### ASSIGNMENT
Beginning at the line that contains "Open Microsoft Store", write out each remaining line of the entries below exactly as it stands.

### DATA UNDER STUDY
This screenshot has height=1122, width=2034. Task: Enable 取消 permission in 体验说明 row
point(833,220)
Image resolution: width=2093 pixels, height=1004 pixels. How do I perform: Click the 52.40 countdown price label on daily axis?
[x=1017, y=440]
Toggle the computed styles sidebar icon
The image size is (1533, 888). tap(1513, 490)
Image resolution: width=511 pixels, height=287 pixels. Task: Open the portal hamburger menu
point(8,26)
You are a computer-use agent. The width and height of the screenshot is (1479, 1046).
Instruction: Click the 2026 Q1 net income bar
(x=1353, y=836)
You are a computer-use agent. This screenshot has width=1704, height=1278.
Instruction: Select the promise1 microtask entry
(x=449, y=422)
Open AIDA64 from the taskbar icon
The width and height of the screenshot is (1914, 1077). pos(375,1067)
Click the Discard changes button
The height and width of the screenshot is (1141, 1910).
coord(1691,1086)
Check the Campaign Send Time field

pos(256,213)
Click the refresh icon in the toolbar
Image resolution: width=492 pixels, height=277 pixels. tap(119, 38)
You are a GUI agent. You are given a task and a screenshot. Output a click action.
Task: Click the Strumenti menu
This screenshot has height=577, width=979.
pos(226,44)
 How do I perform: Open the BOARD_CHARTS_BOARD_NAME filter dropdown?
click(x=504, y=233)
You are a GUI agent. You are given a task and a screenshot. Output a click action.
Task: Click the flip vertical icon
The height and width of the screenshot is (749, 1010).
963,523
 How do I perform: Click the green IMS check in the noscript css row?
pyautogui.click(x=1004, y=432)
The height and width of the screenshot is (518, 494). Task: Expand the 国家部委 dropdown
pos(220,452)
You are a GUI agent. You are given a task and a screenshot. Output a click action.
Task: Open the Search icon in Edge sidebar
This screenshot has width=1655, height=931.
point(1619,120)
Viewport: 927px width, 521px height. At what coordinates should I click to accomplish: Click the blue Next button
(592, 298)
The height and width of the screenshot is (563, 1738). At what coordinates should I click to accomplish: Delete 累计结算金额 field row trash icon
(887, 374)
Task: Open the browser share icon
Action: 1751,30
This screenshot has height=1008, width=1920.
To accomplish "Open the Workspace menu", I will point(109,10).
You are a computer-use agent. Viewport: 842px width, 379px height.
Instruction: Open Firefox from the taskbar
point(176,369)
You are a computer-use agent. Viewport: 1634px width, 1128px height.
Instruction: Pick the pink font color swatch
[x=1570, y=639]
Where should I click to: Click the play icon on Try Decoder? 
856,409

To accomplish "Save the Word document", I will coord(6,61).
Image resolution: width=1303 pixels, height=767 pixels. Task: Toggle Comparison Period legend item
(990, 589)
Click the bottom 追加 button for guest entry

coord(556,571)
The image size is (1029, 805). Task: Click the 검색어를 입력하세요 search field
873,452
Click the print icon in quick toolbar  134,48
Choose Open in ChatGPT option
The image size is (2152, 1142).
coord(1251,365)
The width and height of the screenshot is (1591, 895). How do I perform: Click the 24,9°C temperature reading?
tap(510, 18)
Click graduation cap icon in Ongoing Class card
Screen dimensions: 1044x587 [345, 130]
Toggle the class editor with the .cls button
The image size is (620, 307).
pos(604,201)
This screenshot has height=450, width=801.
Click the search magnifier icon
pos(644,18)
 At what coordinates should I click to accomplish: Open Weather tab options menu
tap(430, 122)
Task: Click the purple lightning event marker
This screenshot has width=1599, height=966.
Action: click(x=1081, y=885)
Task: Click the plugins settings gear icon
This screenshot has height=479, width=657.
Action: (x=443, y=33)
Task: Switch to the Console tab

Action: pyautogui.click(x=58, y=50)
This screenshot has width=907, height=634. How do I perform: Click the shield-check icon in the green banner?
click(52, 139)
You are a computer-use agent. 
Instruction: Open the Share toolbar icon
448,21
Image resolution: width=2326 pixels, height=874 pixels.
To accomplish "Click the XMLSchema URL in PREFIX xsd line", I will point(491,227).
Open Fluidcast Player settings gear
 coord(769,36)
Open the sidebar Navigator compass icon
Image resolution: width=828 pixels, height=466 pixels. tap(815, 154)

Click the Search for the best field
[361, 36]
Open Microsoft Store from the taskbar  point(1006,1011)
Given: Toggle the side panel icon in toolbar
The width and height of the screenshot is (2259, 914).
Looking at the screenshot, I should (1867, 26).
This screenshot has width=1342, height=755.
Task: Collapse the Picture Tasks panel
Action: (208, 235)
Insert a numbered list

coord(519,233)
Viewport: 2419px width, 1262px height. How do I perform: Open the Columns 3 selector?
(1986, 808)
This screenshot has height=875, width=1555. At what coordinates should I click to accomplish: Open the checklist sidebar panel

### OUTPUT FOR THIS TASK
Open Microsoft Store from the taskbar  point(1006,1011)
Given: Toggle the side panel icon in toolbar
The width and height of the screenshot is (2259, 914).
Looking at the screenshot, I should (1867, 26).
This screenshot has width=1342, height=755.
Task: Collapse the Picture Tasks panel
Action: (208, 235)
Insert a numbered list

coord(519,233)
Viewport: 2419px width, 1262px height. How do I perform: Open the Columns 3 selector?
(1986, 808)
This screenshot has height=875, width=1555. At what coordinates should I click to accomplish: Open the checklist sidebar panel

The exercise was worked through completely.